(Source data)
==============================

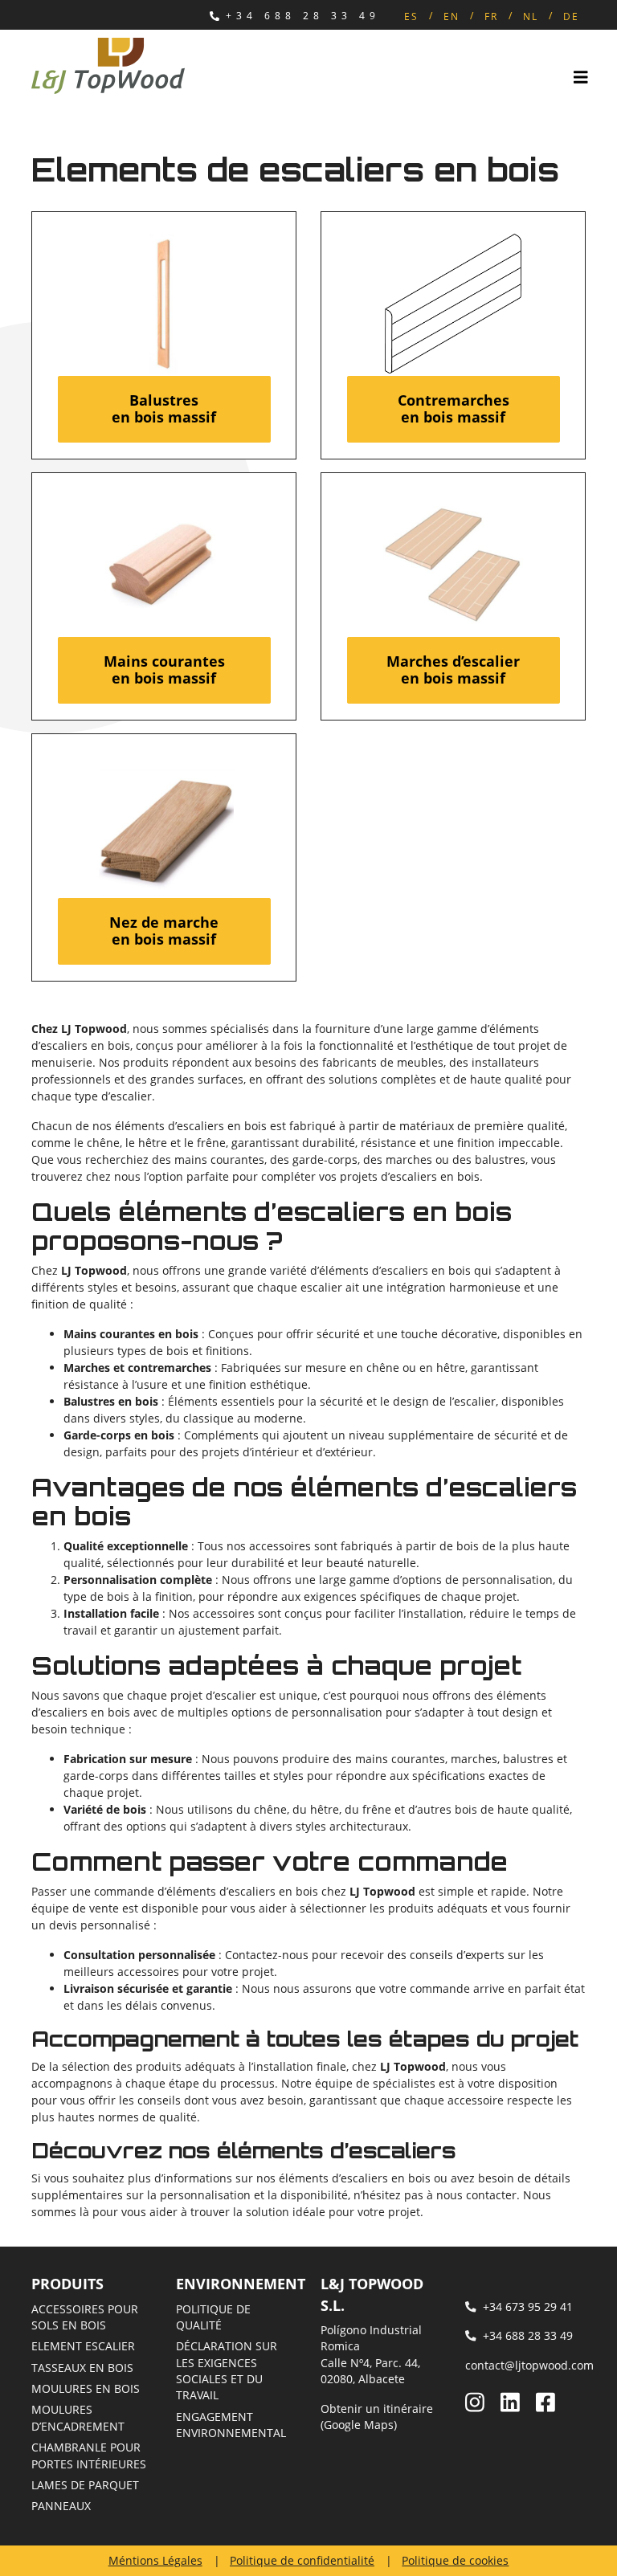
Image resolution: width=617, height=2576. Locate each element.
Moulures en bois (85, 2388)
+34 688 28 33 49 (303, 15)
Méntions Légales (155, 2560)
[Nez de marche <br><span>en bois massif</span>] (164, 825)
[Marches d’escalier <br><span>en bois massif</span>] (453, 564)
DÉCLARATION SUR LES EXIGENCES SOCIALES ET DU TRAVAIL (226, 2370)
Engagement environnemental (231, 2424)
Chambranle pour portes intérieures (88, 2455)
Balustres (164, 408)
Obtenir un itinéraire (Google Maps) (377, 2416)
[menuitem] (411, 16)
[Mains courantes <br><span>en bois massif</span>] (164, 564)
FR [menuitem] (491, 16)
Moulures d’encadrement (78, 2417)
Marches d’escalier (453, 669)
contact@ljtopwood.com (529, 2365)
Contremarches (453, 408)
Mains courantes (164, 669)
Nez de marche (164, 930)
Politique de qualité (213, 2317)
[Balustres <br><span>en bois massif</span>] (164, 303)
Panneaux (61, 2505)
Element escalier (83, 2346)
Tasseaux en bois (82, 2367)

==============================

Transcribe all of the data above exactly; no picture belongs in the copy.

• [Solution below]:
Image resolution: width=617, height=2576. Locate each element.
Moulures en bois (85, 2388)
+34 688 28 33 49 (303, 15)
Méntions Légales (155, 2560)
[Nez de marche <br><span>en bois massif</span>] (164, 825)
[Marches d’escalier <br><span>en bois massif</span>] (453, 564)
DÉCLARATION SUR LES EXIGENCES SOCIALES ET DU TRAVAIL (226, 2370)
Engagement environnemental (231, 2424)
Chambranle pour portes intérieures (88, 2455)
Balustres (164, 408)
Obtenir un itinéraire (Google Maps) (377, 2416)
[menuitem] (411, 16)
[Mains courantes <br><span>en bois massif</span>] (164, 564)
FR [menuitem] (491, 16)
Moulures d’encadrement (78, 2417)
Marches d’escalier (453, 669)
contact@ljtopwood.com (529, 2365)
Contremarches (453, 408)
Mains courantes (164, 669)
Nez de marche (164, 930)
Politique de qualité (213, 2317)
[Balustres <br><span>en bois massif</span>] (164, 303)
Panneaux (61, 2505)
Element escalier (83, 2346)
Tasseaux en bois (82, 2367)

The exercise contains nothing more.